Civil Society’s Response to Instinct Over Reason

We need to get honest about fear. I know from personal experience how deeply ingrained fear is. How difficult to combat. I have suffered from my own particular phobias for many years. These irrational fears are anxiety-inducing but not based in reality. The threats I feel as a result of my phobias are not real but the fear-response is. That kind of fear can feel all-powerful and disabling.

Fear is Conditioned

This fear, it’s ingrained through centuries of cultural, social and political conditioning. The indoctrination of fear is well-established. It’s in centuries-old political speech, governing legislation, films, music and literature. It’s embedded in the structures of neighborhoods, in the lexicon of poverty and in the representations of our bodies across the media landscape.

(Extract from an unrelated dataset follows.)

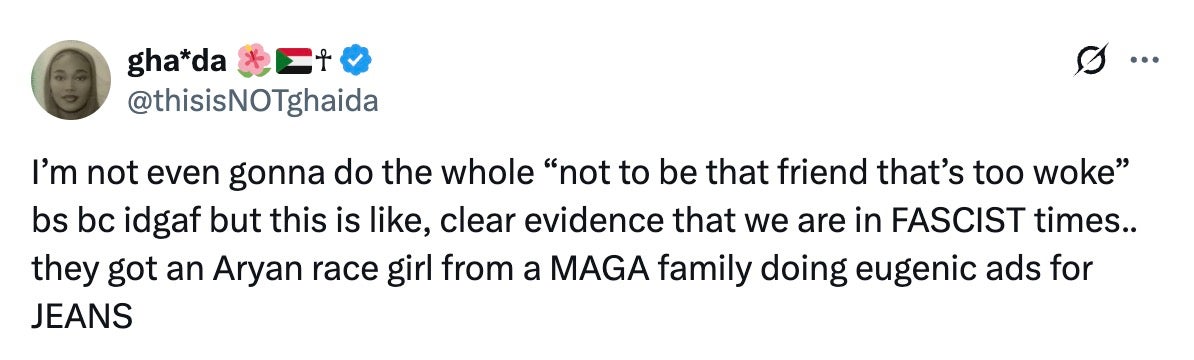Click the ankh symbol beside the flag

325,61
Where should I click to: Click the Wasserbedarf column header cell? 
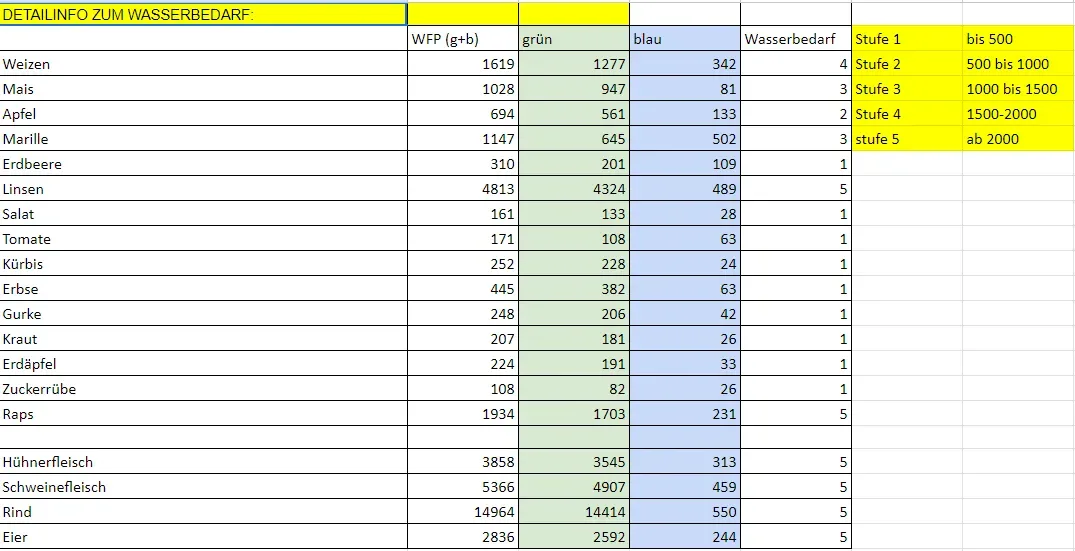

Reject Those Who Stoke Fear

And as we do that work, we need to reject those who call on us to live in fear. Those calls are loud and compelling and all-consuming. People screaming at you from across the vast media landscape telling you to live in fear of your neighbors, of outsiders, of the unknown; people preying on your already deeply-felt fears — they are keeping you in a prison and selling you the notion that your fear is making you stronger. Your fear is making them stronger, perhaps, but it is rendering you weak. Don’t succumb to fear. Acknowledge it. Accept the humility of its power. Then resolve it.